Поставленная задача 1 ::
Воспроизведите приведенное ниже интервью с Александром Коршуновым полностью, без каких-либо изменений.

Живой театр Александра Коршунова

Выпуск №9-219/ 2019, Гость редакции

Живой театр Александра Коршунова

2019 год для Московского драматического театра «Сфера» проходит под знаком не только Года театра, но и важных юбилеев. В феврале главный режиссер, народный артист России Александр Викторович Коршунов отметил 65-летие. В сентябре основателю театра, народной артистке России Екатерине Ильиничне Еланской, исполнилось бы 90 лет. Дело ее жизни продолжает расти, развиваться и умножаться. О доверительном общении со зрителями, верности принципам и вечном противостоянии мечты и реальности мы поговорили с Александром Коршуновым.

- Александр Викторович, вижу на вашем столе книгу Екатерины Ильиничны Еланской «Живой театр». Она пишет, что театр - не место службы, а статус веры, сфера доверительного общения и духовного соучастия. Меняются ли с течением времени, а театру «Сфера» уже почти 40 лет, его принципы?

- Принципы не изменились, и очень важно, чтобы они не менялись. Этот театр специфический, единственный в своем роде. Какие бы реформы не происходили в театрах, «Сфера» остается уникальной, и возникла она ради того, чтобы создать театр подлинного человеческого общения. И как мама пишет в книге, все, что помогает этому общению, должно быть сюда привнесено, а то, что мешает - убрано. Екатерина Ильинична замечательно начинала как актриса, служила в Малом театре и в Театре им. Вл. Маяковского, все у нее складывалось хорошо. Потом она увлеклась режиссурой, и первые ее спектакли шли на сценах Театра им. К.С. Станиславского, Театра им.  М.Н. Ермоловой, «Современника» и были очень удачными и заметными. Но в какой-то момент она заболела идеей создания принципиально новой формы театра. Это стало делом ее жизни и, действительно, статусом веры. Она вела наш театр более 30 лет, руководила им, строила. Поэтому основной принцип существования «Сферы», который заключен в самом названии, непреложен.

Исходные данные ::
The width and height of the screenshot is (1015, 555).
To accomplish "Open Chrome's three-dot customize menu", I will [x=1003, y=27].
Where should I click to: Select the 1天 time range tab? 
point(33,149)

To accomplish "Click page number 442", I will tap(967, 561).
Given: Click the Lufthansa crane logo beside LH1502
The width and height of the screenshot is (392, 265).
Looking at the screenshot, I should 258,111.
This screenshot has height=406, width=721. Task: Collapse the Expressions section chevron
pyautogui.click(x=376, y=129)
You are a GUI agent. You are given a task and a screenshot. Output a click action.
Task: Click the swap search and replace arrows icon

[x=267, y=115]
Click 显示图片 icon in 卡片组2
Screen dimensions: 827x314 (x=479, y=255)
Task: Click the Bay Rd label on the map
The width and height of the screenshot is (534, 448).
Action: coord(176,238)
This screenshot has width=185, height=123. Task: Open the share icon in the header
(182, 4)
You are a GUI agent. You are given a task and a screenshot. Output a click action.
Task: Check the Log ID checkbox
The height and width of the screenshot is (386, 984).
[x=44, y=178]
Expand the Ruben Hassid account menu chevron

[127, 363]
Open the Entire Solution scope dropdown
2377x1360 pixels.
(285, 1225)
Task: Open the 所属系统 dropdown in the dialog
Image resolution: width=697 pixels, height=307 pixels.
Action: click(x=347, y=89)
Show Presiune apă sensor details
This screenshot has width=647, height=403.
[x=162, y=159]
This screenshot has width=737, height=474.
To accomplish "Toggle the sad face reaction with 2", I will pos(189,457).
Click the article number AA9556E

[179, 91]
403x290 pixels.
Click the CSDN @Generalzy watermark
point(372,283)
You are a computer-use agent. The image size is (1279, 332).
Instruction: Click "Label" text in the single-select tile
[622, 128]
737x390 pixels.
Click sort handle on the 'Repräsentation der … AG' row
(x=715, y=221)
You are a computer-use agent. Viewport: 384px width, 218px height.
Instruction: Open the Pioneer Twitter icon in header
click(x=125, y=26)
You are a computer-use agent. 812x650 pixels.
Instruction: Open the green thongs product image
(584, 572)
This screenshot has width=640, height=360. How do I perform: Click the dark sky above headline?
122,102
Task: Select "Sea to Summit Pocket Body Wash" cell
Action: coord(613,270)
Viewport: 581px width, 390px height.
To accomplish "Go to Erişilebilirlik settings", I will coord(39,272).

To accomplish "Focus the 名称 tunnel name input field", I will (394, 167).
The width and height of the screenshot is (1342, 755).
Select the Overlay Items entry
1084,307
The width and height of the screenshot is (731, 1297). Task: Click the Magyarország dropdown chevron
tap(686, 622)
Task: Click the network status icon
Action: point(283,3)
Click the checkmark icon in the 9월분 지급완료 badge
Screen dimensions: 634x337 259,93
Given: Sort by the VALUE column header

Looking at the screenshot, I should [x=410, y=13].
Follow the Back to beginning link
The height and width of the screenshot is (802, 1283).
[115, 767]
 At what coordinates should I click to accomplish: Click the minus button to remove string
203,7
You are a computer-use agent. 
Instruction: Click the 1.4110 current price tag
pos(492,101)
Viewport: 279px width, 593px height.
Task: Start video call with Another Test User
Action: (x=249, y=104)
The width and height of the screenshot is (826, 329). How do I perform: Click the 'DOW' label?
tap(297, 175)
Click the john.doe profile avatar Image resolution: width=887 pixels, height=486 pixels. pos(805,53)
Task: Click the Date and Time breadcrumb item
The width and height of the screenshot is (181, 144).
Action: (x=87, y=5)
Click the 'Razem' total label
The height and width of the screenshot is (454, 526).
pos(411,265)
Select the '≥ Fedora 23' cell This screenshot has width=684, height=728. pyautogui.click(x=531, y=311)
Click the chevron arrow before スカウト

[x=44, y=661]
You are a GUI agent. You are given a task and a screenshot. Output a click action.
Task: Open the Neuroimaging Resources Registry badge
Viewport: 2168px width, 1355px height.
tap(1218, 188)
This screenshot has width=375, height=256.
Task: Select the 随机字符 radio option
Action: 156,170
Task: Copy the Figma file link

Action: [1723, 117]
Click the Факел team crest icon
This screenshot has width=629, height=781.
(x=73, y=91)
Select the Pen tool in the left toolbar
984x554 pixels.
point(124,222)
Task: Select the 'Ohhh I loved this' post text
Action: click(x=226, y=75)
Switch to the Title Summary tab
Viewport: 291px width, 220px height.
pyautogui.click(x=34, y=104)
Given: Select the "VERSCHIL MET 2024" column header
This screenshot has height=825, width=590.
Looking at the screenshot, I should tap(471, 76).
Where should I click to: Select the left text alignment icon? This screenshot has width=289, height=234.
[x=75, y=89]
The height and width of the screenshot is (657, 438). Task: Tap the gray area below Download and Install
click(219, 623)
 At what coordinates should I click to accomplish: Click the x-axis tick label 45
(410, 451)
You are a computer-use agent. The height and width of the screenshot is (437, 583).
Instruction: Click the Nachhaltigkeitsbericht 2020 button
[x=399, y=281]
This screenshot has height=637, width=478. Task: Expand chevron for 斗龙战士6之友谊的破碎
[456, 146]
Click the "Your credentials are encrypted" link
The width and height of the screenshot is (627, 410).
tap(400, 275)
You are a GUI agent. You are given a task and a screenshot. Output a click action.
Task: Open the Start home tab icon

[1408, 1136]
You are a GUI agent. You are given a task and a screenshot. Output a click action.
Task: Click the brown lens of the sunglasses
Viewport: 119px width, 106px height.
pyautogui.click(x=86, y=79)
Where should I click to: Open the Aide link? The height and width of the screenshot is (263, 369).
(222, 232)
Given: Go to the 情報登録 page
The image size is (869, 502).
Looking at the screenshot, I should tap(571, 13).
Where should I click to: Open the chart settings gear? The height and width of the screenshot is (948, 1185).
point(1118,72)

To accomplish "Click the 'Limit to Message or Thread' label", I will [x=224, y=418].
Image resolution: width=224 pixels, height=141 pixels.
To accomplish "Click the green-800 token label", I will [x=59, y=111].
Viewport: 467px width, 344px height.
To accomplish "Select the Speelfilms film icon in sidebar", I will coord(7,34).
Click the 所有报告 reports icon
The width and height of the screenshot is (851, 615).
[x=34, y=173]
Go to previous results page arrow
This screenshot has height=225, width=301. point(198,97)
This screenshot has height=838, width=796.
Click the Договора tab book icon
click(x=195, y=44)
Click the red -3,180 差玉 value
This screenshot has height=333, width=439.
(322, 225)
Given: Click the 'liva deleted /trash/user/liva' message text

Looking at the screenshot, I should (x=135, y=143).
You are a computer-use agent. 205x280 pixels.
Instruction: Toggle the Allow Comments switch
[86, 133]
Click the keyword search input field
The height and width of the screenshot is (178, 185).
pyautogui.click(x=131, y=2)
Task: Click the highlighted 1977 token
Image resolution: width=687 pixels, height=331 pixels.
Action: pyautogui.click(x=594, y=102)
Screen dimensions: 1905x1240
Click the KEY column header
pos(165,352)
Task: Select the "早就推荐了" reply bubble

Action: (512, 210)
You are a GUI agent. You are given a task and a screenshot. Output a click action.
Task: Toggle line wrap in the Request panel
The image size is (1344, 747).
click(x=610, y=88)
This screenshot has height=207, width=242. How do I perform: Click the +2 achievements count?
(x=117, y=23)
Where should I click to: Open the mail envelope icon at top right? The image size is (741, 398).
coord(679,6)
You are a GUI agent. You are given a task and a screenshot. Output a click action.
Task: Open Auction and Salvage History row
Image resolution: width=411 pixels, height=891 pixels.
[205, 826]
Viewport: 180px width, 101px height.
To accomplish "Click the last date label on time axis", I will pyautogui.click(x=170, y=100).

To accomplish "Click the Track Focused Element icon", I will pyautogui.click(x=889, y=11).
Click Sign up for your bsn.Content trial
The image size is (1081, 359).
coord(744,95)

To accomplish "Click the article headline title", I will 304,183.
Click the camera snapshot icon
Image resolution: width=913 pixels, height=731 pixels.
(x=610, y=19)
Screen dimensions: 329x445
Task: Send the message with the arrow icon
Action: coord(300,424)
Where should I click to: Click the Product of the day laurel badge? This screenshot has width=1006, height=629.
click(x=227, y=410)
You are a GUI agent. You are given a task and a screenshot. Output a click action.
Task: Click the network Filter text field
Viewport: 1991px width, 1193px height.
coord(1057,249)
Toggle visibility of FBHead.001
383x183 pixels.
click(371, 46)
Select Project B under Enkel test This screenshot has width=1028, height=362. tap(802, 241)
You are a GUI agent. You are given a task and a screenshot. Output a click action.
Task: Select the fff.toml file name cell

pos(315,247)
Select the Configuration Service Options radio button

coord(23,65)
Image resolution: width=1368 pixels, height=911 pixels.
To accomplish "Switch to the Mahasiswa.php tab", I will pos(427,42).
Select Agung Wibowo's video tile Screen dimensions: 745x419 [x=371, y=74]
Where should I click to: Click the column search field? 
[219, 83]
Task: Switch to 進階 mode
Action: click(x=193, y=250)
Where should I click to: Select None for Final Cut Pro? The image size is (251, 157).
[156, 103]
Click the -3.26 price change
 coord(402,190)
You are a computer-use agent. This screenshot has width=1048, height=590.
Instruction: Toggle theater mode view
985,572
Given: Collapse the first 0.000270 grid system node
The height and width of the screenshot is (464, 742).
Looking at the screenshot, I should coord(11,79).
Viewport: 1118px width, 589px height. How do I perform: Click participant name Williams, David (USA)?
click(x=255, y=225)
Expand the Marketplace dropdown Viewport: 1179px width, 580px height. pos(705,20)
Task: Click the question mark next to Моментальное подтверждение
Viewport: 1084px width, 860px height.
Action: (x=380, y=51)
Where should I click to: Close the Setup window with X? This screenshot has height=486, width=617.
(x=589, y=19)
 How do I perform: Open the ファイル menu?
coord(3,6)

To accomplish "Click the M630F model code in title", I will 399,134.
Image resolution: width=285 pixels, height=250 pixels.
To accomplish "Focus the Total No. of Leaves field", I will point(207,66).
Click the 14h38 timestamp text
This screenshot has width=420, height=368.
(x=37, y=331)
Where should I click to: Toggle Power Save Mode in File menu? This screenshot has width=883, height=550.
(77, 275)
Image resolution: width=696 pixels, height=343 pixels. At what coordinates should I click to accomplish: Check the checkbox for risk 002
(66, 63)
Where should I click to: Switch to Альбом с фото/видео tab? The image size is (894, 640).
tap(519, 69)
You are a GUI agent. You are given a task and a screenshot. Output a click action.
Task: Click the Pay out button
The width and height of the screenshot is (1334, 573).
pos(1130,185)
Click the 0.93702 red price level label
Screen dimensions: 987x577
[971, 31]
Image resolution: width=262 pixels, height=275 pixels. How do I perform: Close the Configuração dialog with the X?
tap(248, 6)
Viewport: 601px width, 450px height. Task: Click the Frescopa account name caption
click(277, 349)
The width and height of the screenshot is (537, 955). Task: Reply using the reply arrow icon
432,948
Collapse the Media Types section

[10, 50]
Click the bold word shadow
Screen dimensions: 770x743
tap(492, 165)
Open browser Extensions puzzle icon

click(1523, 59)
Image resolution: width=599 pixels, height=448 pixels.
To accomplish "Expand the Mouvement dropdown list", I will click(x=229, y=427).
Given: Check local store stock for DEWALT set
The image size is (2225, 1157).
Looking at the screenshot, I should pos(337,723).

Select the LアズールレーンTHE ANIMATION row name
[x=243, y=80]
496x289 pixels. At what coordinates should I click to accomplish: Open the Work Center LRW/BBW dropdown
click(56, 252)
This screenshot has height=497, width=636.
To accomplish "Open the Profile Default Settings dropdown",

Поставленная задача 2 ::
В записях, от строки, содержащей «Where should I click to: Select the 1天», до строки, содержащей «[x=267, y=115]», включительно замените «Lufthansa» на «Condor». Приведите только эти строки, оставив все прочее в них без изменений.

Решение задачи 1 ::
Живой театр Александра Коршунова

Выпуск №9-219/ 2019, Гость редакции

Живой театр Александра Коршунова

2019 год для Московского драматического театра «Сфера» проходит под знаком не только Года театра, но и важных юбилеев. В феврале главный режиссер, народный артист России Александр Викторович Коршунов отметил 65-летие. В сентябре основателю театра, народной артистке России Екатерине Ильиничне Еланской, исполнилось бы 90 лет. Дело ее жизни продолжает расти, развиваться и умножаться. О доверительном общении со зрителями, верности принципам и вечном противостоянии мечты и реальности мы поговорили с Александром Коршуновым.

- Александр Викторович, вижу на вашем столе книгу Екатерины Ильиничны Еланской «Живой театр». Она пишет, что театр - не место службы, а статус веры, сфера доверительного общения и духовного соучастия. Меняются ли с течением времени, а театру «Сфера» уже почти 40 лет, его принципы?

- Принципы не изменились, и очень важно, чтобы они не менялись. Этот театр специфический, единственный в своем роде. Какие бы реформы не происходили в театрах, «Сфера» остается уникальной, и возникла она ради того, чтобы создать театр подлинного человеческого общения. И как мама пишет в книге, все, что помогает этому общению, должно быть сюда привнесено, а то, что мешает - убрано. Екатерина Ильинична замечательно начинала как актриса, служила в Малом театре и в Театре им. Вл. Маяковского, все у нее складывалось хорошо. Потом она увлеклась режиссурой, и первые ее спектакли шли на сценах Театра им. К.С. Станиславского, Театра им.  М.Н. Ермоловой, «Современника» и были очень удачными и заметными. Но в какой-то момент она заболела идеей создания принципиально новой формы театра. Это стало делом ее жизни и, действительно, статусом веры. Она вела наш театр более 30 лет, руководила им, строила. Поэтому основной принцип существования «Сферы», который заключен в самом названии, непреложен.

Решение задачи 2 ::
Where should I click to: Select the 1天 time range tab? 
point(33,149)

To accomplish "Click page number 442", I will tap(967, 561).
Given: Click the Condor crane logo beside LH1502
The width and height of the screenshot is (392, 265).
Looking at the screenshot, I should 258,111.
This screenshot has height=406, width=721. Task: Collapse the Expressions section chevron
pyautogui.click(x=376, y=129)
You are a GUI agent. You are given a task and a screenshot. Output a click action.
Task: Click the swap search and replace arrows icon

[x=267, y=115]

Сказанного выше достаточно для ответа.